In this way the movie dissipates a lot of energy, spreading itself too thin over too many decades, trying to cram in too much incident and winding up never digging deeply enough into the characters. It’s as though Demme thinks he’s making an epic, Lawrence of Cocainia, and not just a character study of a shallow young man who was in the wrong place at the wrong time (and mistook it for the right place). A couple of years later George gets busted in Chicago with 600 pounds of grass. Barbara gets cancer, dies (realism), and it’s like, Barbara, we hardly knew you. George, who’s jumped bail and gone on the lam to be with her, is heartbroken. Back in Massachusetts, he pays a surreptitious visit to his mom and dad, and while he’s chatting with dad (Liotta also performs solidly, warmly, none of his usual psycho stuff), who disapproves of his dope-dealing but in a good-natured, nonjudgmental way, his mom–good old Mom–sics the cops on him.

Well, it goes on like that. In prison, he links up with the Colombian who, hearing him describe his marijuana distribution network, decides to introduce him to Pablo when he gets out. So, living at home on probation, he takes a quick flight to Colombia, where in 1976, in Cartagena, he meets Pablo himself. Just to make clear to us, and to George, that he’s a serious dude who tolerates no managerial mishaps, Pablo executes some former partner pointblank in front of George before settling down to business. (What the movie doesn’t show, just eases around and glosses over, is just how badly Escobar ripped apart the social fabric of Colombia, setting off bombs in bookstores and shopping malls in Bogot√° in an effort to blackmail the government into nullifying its extradition treaty with the US.)Blow moves in a faux-energetic way, trying to capture the exhilaration of the times–we see George and his friends partying hard; we see them on a boat crammed with more cash than anyone would know what to do with in several lifetimes. Yet Demme never quite captures the jangled rhythms that might have made this movie work (the way Scorsese captured those coke rhythms crashing down all around Henry like a cascade of garbage pails in the latter part of Goodfellas). Soon, George falls for a hot Colombian babe (Penelope Cruz, nicely recovered from All the Pretty Horses) who’s already engaged to a Colombian–but since George has Escobar’s protection this egregious breach of protocol, this no-no becomes a go-go. There’s a rapid-fire montage showing what a hot time they have: really quick flashes of leather, handcuffs, whips; don’t blink–it’s a sequence that will probably prove more popular in video and DVD, with one hand on the pause button, the other on–oh, never mind.Back in California, George buys a mansion (another one) and fancy sportscars, and deposits his money in General Noriega’s bank in Panama. But meanwhile, he and his wife start dipping a bit too much into the product–say, five grams a day–with predictable consequences: he suffers a heart attack in the delivery room as his wife gives birth to their daughter. But, hey, that little baby girl inspires him to clean up his act.

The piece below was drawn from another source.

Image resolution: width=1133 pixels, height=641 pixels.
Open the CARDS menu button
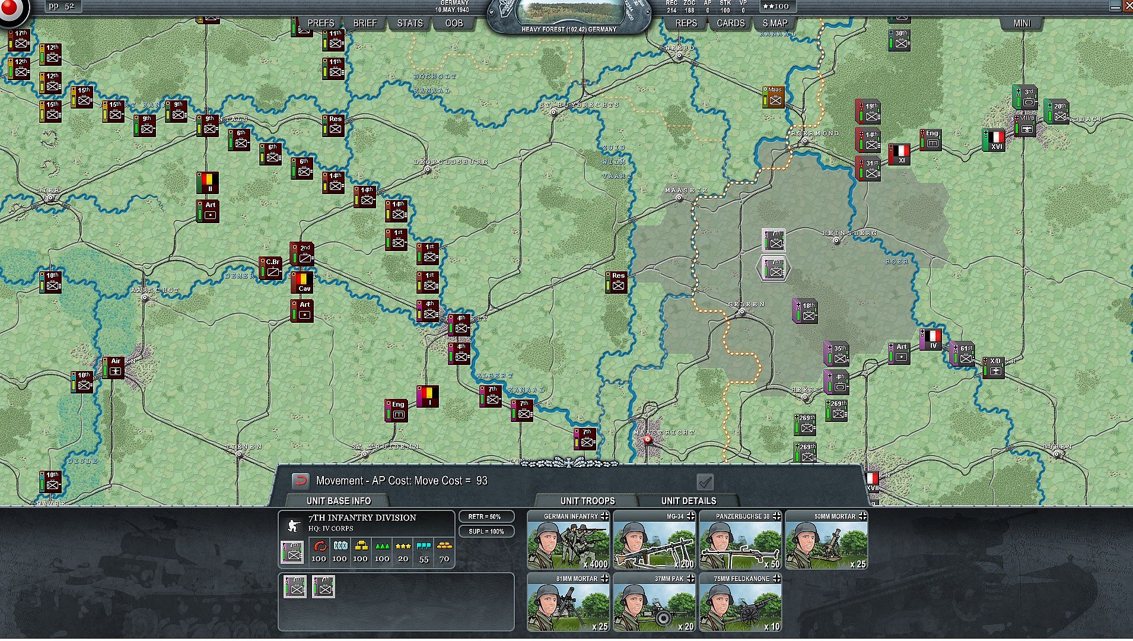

He gets busted anyway, and what follows–his discovery that Noriega, that rascal, has appropriated foreign drug accounts in the name of Panamanian nationalism (sixty million, poof!) and prison, a terrible breakup with his wife, release, more prison–is wretched, enervating, and downright maudlin. The energy doesn’t just flag, it crashes to the ground and lies there, outlined in chalk. It’s as though the movie itself needs to be packed off to a twelve-step program.

By the end, Blow dissolves into a puddle of self-pity as George, serving out his hard-time sentence in a federal penitentiary, hallucinates his daughter, now grown up, visiting him. A final title informs us, maudlinly, that his daughter has still never visited him. Can you blame her?